See https://github.com/NVIDIA-AI-IOT/deepstream_tlt_apps/tree/master/TRT-OSS/Jetson, it is necessary to replace “libnvinfer_plugin.so*”.

The reason is mentioned in tlt user guide. (https://docs.nvidia.com/metropolis/TLT/tlt-getting-started-guide/index.html#intg_yolov3_model)

Prerequisite for YOLOv3 model

  1. YOLOv3 requires batchTilePlugin, resizeNearestPlugin and batchedNMSPlugin. This plugin is available in the TensorRT open source repo, but not in TensorRT 7.0. Detailed instructions to build TensorRT OSS can be found in TensorRT Open Source Software (OSS).

Thank you for your help, I have replaced “libnvinfer_plugin.so.7.1.3*” with my own build. I found that SSD , DSSD , RetinaNet and Detectnet_v2 can run successfully, but Yolov3 can’t.

Trying to create engine from model files
ERROR: [TRT]: IPluginV2DynamicExt requires network without implicit batch dimension
Segmentation fault (core dumped)

Please share your command along with full log.

nvidia@nvidia-desktop:~/Public/deepstream_tlt_apps$ ./deepstream-custom -c pgie_yolov3_tlt_config.txt -i $DS_SRC_PATH/samples/streams/sample_720p.h264 -d
Warning: ‘input-dims’ parameter has been deprecated.

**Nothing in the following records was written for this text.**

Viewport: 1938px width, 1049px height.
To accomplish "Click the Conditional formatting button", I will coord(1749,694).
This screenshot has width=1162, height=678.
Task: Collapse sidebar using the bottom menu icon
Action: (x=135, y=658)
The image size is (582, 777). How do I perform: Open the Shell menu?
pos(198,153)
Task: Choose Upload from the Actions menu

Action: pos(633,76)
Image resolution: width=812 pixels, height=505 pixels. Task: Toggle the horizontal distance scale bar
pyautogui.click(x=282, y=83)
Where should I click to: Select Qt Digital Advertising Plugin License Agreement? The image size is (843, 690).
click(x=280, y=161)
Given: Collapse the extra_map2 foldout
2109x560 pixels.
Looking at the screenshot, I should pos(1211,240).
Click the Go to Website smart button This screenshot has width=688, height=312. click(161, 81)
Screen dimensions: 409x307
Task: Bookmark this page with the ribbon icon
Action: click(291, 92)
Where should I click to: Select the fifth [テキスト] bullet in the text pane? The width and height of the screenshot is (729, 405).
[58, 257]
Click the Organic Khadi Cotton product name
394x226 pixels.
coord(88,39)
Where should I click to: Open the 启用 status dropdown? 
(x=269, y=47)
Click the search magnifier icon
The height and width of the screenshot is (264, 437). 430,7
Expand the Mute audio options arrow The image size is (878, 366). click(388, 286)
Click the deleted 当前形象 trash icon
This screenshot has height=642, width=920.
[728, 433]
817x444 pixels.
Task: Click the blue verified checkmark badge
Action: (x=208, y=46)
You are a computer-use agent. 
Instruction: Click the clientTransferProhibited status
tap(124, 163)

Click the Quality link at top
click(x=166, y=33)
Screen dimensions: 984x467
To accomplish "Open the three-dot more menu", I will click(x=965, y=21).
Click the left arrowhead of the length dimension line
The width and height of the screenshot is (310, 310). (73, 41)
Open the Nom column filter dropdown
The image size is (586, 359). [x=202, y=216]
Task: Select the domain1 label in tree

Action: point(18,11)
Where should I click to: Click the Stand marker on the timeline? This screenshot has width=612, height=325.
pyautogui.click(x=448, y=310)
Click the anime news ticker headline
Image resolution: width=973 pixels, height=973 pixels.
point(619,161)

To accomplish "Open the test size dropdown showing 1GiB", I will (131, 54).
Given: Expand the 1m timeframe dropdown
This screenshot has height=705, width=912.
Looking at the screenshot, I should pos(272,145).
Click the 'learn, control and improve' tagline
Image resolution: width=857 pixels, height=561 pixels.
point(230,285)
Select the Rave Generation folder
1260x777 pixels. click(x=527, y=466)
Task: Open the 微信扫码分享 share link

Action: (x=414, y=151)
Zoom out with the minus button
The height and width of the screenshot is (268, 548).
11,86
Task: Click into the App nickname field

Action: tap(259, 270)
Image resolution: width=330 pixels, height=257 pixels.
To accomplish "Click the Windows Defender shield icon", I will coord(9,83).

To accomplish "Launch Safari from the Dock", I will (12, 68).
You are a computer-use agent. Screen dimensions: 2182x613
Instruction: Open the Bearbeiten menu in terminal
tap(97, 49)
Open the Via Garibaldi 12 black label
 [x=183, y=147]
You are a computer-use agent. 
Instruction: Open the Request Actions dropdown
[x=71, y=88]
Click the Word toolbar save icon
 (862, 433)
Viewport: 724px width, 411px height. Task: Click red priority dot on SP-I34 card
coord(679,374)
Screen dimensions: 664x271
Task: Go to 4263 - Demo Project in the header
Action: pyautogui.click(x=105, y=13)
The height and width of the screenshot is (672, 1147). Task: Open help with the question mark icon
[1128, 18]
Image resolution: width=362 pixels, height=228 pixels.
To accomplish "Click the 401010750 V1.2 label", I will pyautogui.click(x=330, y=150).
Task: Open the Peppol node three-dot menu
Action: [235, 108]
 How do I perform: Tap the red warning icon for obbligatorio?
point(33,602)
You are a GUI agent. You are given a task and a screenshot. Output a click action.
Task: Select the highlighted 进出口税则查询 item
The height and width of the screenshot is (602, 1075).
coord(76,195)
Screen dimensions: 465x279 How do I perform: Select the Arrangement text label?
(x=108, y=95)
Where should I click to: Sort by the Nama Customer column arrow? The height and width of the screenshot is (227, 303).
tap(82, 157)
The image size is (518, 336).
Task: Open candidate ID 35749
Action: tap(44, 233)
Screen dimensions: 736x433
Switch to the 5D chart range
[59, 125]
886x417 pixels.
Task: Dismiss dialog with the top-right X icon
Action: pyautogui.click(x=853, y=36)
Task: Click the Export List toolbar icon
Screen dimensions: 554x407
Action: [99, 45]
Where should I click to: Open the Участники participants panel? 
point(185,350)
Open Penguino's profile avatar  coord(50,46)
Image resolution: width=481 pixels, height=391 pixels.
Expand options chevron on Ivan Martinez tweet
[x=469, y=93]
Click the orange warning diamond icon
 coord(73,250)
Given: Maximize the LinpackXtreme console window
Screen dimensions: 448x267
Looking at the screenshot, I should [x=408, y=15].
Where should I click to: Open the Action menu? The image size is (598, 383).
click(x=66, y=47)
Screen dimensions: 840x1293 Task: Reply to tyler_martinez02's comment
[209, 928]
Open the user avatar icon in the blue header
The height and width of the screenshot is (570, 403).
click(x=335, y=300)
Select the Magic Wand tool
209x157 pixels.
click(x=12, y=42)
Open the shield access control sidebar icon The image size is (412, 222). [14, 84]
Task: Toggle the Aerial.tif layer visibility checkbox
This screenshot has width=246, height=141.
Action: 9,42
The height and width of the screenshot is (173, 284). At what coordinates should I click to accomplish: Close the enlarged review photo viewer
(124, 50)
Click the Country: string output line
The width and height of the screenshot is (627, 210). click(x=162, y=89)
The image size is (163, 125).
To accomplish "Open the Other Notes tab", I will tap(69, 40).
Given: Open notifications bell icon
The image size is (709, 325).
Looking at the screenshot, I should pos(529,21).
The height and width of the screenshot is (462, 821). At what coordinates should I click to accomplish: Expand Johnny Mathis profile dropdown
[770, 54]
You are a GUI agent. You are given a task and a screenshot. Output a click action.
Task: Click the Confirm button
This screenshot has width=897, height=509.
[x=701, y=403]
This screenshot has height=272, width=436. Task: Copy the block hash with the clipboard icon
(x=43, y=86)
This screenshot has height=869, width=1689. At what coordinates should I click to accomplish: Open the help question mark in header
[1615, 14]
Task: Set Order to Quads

Use ‘infer-dims’ instead.
Now playing: pgie_yolov3_tlt_config.txt

Using winsys: x11
Opening in BLOCKING MODE
0:00:00.201417692 29126 0x5593a1b870 INFO nvinfer gstnvinfer.cpp:619:gst_nvinfer_logger: NvDsInferContext[UID 1]: Info from NvDsInferContextImpl::buildModel() <nvdsinfer_context_impl.cpp:1715> [UID = 1]: Trying to create engine from model files
ERROR: [TRT]: IPluginV2DynamicExt requires network without implicit batch dimension
Segmentation fault (core dumped)
nvidia@nvidia-desktop:~/Public/deepstream_tlt_apps$

I didn’t modify any configuration files。

Please create a new TLT forum topic and paste your command/log/config-file.
Thanks.

OK,I’ve created a new TLT forum topic. (TLT-deepstream sample app problems : I found thatFRCNN, SSD , DSSD , RetinaNet and Detectnet_v2 can run successfully, but Yolov3 can’t)